### [About this exercise]
If a line of the material contains "computer", copy it.

### [Supplied records]
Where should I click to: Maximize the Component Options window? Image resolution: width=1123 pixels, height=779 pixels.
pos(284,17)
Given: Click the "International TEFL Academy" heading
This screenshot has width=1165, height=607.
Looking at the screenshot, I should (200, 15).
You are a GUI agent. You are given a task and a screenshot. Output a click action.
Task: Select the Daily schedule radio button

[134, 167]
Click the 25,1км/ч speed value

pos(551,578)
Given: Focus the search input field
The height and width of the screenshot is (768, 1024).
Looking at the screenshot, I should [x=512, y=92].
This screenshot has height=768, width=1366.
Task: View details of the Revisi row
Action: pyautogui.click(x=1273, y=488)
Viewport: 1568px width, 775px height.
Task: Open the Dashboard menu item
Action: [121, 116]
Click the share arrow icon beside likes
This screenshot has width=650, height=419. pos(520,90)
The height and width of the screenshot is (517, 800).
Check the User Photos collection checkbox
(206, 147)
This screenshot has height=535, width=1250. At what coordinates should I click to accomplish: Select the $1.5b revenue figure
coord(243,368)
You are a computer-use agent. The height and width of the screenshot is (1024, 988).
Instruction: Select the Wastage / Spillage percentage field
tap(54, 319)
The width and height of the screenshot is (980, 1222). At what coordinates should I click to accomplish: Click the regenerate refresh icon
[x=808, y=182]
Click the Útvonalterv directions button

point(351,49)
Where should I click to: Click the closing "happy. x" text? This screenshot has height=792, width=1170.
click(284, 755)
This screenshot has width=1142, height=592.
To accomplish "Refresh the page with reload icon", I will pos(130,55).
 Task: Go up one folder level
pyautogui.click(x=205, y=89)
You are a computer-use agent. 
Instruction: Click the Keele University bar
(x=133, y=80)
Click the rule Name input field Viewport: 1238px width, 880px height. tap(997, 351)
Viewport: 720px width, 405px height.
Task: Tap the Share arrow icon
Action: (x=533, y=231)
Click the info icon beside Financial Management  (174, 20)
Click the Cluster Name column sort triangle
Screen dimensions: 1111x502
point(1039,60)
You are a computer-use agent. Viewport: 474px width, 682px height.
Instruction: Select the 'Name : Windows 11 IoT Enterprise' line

### [Reply]
You are a computer-use agent. The height and width of the screenshot is (1024, 988).
You are a computer-use agent. 
You are a computer-use agent. Viewport: 474px width, 682px height.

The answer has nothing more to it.